I tell lies in my column all the time, although I don’t usually think of it as lying.
My column isn’t a diary. It isn’t meant to reflect how I feel when I’m writing it. Nor is it a log, in which I record everything that’s ever happened to me. Instead, it’s an opportunity for me to say something, to make a point, even if the point is simply that I love to eat, or that I really like to go to the movies.
In the interest of space and storytelling, I leave out things, and paraphrase, and sometimes even exaggerate small details, such as the quirks and foibles of my family and friends. (I’m waiting for the day someone I care about calls me up and yells at me for misrepresenting everything about them. The way I see it, it’s only a matter of time.)
I’m also aware of how the brain confabulates — how it fills in the gaps in a person’s memory with fabrications that the person believes to be facts. I first learned about this concept in an introductory psychology course in college, and I’ve been unable to trust my memories, or, for that matter, anyone else’s, ever since.
People who have suffered neurological damage confabulate, but so do healthy people. A 2006 article in New Scientist notes, “Children and many adults confabulate when pressed to talk about something they have no knowledge of, and people do it during and after hypnosis. This raises doubts about the accuracy of eyewitness testimony. In fact, we may all confabulate routinely as we try to rationalize decisions or justify opinions. Why do you love me? Why did you buy that outfit? Why did you choose that career? At the extreme, some experts argue that we can never be sure about what is actually real and so must confabulate all the time to make sense of the world around us. . . . Nevertheless, it is an unsettling thought that perhaps all our conscious mind ever does is dream up stories in an attempt to make sense of our world.”
Last week, I went to see fiction writers Richard Russo and Lorrie Moore speak as part of the New York State Writers Institute’s ongoing visiting writer series.
During the question-and-answer session, a member of the audience asked whether a book with strong autobiographical elements can still be considered fiction. Russo replied that, yes, it can be. He then went a step further and said that even if each word of a book is true, it can still be fiction.

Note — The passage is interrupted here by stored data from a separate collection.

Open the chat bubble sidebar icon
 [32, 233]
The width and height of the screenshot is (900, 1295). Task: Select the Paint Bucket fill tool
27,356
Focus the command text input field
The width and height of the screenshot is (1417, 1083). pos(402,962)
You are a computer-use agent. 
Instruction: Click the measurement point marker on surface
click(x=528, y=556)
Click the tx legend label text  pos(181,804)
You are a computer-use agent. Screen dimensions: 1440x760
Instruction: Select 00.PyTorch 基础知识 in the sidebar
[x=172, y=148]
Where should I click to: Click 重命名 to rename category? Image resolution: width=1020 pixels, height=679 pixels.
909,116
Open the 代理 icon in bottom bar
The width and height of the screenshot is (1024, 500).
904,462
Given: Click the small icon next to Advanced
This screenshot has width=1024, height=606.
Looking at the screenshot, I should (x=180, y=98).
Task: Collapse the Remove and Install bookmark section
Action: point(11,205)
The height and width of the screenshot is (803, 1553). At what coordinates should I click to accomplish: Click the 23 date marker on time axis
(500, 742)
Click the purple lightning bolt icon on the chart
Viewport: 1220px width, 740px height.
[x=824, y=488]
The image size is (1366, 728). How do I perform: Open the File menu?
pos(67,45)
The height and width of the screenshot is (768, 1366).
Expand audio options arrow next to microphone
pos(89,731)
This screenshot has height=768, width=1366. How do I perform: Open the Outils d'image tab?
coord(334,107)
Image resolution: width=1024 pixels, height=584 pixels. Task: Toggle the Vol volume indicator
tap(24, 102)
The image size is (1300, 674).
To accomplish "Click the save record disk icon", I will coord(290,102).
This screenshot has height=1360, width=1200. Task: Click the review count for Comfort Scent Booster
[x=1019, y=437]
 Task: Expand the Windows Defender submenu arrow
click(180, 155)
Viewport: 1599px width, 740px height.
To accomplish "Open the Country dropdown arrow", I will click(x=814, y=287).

Fiction, he said, is about imagination — about how the story is told, and what a writer chooses to include and omit, and use of language, and attitude.
(Moore, in what I’m assuming was a joke, said that she tells people that a book can be considered fiction if it contains “17 inventions per page.”)
As I listened, I realized that the line between fiction and nonfiction is thin, and has more to do with intent and presentation than content. I started wondering whether it’s possible to write something that’s factual, but also false. The answer, I think, is yes.
When I glanced at a newspaper account of my friend’s accident, I could see that it was somehow wrong. Every word of it was correct, but the story somehow missed the mark — presented facts and information without quite capturing who this person was, or what had happened, or why. I’m a reporter; I understand the limitations of reporting. But the story still made me cringe. It wasn’t a lie, but it wasn’t the truth, either.
Of course, this column contains very little information about my friend, out of respect for his family, and for him. Which is the way it should be, I think. But perhaps, as time passes, the way I talk about the accident will change. Will that make this column less true? I don’t think so. (And if the research on confabulation is to be believed, it can be tough to determine what’s true and what’s not, if you’re relying exclusively on memory.)
After writing this column, I decided to read my column from two weeks ago — the one that was full of lies.
I read about my improving health, and meeting with my pen-pal, and my horrible trip to the Bone and Joint Center.
And you know what?
I now see that every word of that column was true. Even if it didn’t feel that way when I actually wrote it.